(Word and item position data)
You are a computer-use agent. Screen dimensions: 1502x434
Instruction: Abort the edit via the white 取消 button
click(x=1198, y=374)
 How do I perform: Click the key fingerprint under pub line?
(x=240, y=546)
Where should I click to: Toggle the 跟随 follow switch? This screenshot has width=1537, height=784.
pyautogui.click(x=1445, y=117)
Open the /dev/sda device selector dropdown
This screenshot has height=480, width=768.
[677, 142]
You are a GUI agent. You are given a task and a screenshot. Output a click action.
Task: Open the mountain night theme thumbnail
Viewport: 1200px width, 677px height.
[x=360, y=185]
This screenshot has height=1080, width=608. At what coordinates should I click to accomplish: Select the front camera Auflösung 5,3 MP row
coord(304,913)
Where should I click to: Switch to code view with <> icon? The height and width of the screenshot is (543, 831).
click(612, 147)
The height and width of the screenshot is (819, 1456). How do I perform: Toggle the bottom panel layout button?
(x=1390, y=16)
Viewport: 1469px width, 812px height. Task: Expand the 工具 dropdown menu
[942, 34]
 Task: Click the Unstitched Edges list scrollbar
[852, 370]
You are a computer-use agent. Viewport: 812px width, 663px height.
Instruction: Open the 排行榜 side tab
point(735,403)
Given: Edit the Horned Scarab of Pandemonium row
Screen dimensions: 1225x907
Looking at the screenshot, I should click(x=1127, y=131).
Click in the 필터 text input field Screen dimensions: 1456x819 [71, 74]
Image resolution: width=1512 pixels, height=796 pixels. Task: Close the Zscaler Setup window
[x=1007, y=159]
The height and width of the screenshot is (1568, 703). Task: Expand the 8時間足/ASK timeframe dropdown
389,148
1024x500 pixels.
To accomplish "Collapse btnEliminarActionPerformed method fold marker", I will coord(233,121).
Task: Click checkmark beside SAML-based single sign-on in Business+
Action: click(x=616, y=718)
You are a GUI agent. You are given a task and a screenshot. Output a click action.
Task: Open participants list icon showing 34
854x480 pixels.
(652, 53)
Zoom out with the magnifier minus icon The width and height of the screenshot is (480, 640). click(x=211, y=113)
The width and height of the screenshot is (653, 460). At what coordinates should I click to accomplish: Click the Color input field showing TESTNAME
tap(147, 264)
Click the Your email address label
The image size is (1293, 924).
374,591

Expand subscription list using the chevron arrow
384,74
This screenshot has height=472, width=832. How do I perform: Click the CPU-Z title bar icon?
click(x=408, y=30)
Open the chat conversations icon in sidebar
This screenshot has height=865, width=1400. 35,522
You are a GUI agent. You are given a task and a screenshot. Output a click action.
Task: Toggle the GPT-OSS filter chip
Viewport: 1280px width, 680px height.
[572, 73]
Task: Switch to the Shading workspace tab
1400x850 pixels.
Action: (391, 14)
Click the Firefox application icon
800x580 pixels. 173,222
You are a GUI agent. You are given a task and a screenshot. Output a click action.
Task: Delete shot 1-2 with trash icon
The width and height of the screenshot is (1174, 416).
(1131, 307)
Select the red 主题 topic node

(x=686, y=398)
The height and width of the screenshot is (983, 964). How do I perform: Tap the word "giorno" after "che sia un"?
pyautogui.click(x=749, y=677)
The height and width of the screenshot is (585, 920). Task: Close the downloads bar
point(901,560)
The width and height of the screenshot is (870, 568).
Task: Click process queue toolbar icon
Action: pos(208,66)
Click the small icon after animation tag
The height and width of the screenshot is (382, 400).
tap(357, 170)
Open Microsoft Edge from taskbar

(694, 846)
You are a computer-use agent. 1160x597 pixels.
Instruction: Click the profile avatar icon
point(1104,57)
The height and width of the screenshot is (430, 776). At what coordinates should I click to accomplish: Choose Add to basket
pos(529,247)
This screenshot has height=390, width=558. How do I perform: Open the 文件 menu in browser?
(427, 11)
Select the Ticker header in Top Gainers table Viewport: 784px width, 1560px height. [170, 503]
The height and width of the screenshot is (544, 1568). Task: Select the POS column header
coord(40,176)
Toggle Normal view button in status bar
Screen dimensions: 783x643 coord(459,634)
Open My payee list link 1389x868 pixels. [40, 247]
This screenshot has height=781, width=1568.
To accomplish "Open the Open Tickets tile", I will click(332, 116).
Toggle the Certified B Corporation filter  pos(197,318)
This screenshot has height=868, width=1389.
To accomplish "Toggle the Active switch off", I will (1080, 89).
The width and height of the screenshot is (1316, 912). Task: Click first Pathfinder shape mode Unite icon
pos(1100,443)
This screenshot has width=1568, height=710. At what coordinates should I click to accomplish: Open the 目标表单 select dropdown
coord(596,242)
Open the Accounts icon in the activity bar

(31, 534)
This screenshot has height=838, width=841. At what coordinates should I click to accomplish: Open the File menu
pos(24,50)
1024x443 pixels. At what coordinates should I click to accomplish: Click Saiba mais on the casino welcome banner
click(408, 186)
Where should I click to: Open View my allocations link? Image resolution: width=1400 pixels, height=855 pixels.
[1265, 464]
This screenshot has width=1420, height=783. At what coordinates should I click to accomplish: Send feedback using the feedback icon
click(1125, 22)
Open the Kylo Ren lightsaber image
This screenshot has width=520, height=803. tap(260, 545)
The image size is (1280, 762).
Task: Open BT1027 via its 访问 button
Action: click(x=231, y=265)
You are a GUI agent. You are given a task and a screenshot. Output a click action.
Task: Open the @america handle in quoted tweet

▶ [Goal] Reproduce the lines above, replacing "GUI agent" with "interface agent" at each occurrence and keeping everything else unchanged.

▶ [Reply to the exercise]
You are a computer-use agent. Screen dimensions: 1502x434
Instruction: Abort the edit via the white 取消 button
click(x=1198, y=374)
 How do I perform: Click the key fingerprint under pub line?
(x=240, y=546)
Where should I click to: Toggle the 跟随 follow switch? This screenshot has width=1537, height=784.
pyautogui.click(x=1445, y=117)
Open the /dev/sda device selector dropdown
This screenshot has height=480, width=768.
[677, 142]
You are a interface agent. You are given a task and a screenshot. Output a click action.
Task: Open the mountain night theme thumbnail
Viewport: 1200px width, 677px height.
[x=360, y=185]
This screenshot has height=1080, width=608. At what coordinates should I click to accomplish: Select the front camera Auflösung 5,3 MP row
coord(304,913)
Where should I click to: Switch to code view with <> icon? The height and width of the screenshot is (543, 831).
click(612, 147)
The height and width of the screenshot is (819, 1456). How do I perform: Toggle the bottom panel layout button?
(x=1390, y=16)
Viewport: 1469px width, 812px height. Task: Expand the 工具 dropdown menu
[942, 34]
 Task: Click the Unstitched Edges list scrollbar
[852, 370]
You are a computer-use agent. Viewport: 812px width, 663px height.
Instruction: Open the 排行榜 side tab
point(735,403)
Given: Edit the Horned Scarab of Pandemonium row
Screen dimensions: 1225x907
Looking at the screenshot, I should click(x=1127, y=131).
Click in the 필터 text input field Screen dimensions: 1456x819 [71, 74]
Image resolution: width=1512 pixels, height=796 pixels. Task: Close the Zscaler Setup window
[x=1007, y=159]
The height and width of the screenshot is (1568, 703). Task: Expand the 8時間足/ASK timeframe dropdown
389,148
1024x500 pixels.
To accomplish "Collapse btnEliminarActionPerformed method fold marker", I will coord(233,121).
Task: Click checkmark beside SAML-based single sign-on in Business+
Action: click(x=616, y=718)
You are a interface agent. You are given a task and a screenshot. Output a click action.
Task: Open participants list icon showing 34
854x480 pixels.
(652, 53)
Zoom out with the magnifier minus icon The width and height of the screenshot is (480, 640). click(x=211, y=113)
The width and height of the screenshot is (653, 460). At what coordinates should I click to accomplish: Click the Color input field showing TESTNAME
tap(147, 264)
Click the Your email address label
The image size is (1293, 924).
374,591

Expand subscription list using the chevron arrow
384,74
This screenshot has height=472, width=832. How do I perform: Click the CPU-Z title bar icon?
click(x=408, y=30)
Open the chat conversations icon in sidebar
This screenshot has height=865, width=1400. 35,522
You are a interface agent. You are given a task and a screenshot. Output a click action.
Task: Toggle the GPT-OSS filter chip
Viewport: 1280px width, 680px height.
[572, 73]
Task: Switch to the Shading workspace tab
1400x850 pixels.
Action: (391, 14)
Click the Firefox application icon
800x580 pixels. 173,222
You are a interface agent. You are given a task and a screenshot. Output a click action.
Task: Delete shot 1-2 with trash icon
The width and height of the screenshot is (1174, 416).
(1131, 307)
Select the red 主题 topic node

(x=686, y=398)
The height and width of the screenshot is (983, 964). How do I perform: Tap the word "giorno" after "che sia un"?
pyautogui.click(x=749, y=677)
The height and width of the screenshot is (585, 920). Task: Close the downloads bar
point(901,560)
The width and height of the screenshot is (870, 568).
Task: Click process queue toolbar icon
Action: pos(208,66)
Click the small icon after animation tag
The height and width of the screenshot is (382, 400).
tap(357, 170)
Open Microsoft Edge from taskbar

(694, 846)
You are a computer-use agent. 1160x597 pixels.
Instruction: Click the profile avatar icon
point(1104,57)
The height and width of the screenshot is (430, 776). At what coordinates should I click to accomplish: Choose Add to basket
pos(529,247)
This screenshot has height=390, width=558. How do I perform: Open the 文件 menu in browser?
(427, 11)
Select the Ticker header in Top Gainers table Viewport: 784px width, 1560px height. [170, 503]
The height and width of the screenshot is (544, 1568). Task: Select the POS column header
coord(40,176)
Toggle Normal view button in status bar
Screen dimensions: 783x643 coord(459,634)
Open My payee list link 1389x868 pixels. [40, 247]
This screenshot has height=781, width=1568.
To accomplish "Open the Open Tickets tile", I will click(332, 116).
Toggle the Certified B Corporation filter  pos(197,318)
This screenshot has height=868, width=1389.
To accomplish "Toggle the Active switch off", I will (1080, 89).
The width and height of the screenshot is (1316, 912). Task: Click first Pathfinder shape mode Unite icon
pos(1100,443)
This screenshot has width=1568, height=710. At what coordinates should I click to accomplish: Open the 目标表单 select dropdown
coord(596,242)
Open the Accounts icon in the activity bar

(31, 534)
This screenshot has height=838, width=841. At what coordinates should I click to accomplish: Open the File menu
pos(24,50)
1024x443 pixels. At what coordinates should I click to accomplish: Click Saiba mais on the casino welcome banner
click(408, 186)
Where should I click to: Open View my allocations link? Image resolution: width=1400 pixels, height=855 pixels.
[1265, 464]
This screenshot has width=1420, height=783. At what coordinates should I click to accomplish: Send feedback using the feedback icon
click(1125, 22)
Open the Kylo Ren lightsaber image
This screenshot has width=520, height=803. tap(260, 545)
The image size is (1280, 762).
Task: Open BT1027 via its 访问 button
Action: click(x=231, y=265)
You are a interface agent. You are given a task and a screenshot. Output a click action.
Task: Open the @america handle in quoted tweet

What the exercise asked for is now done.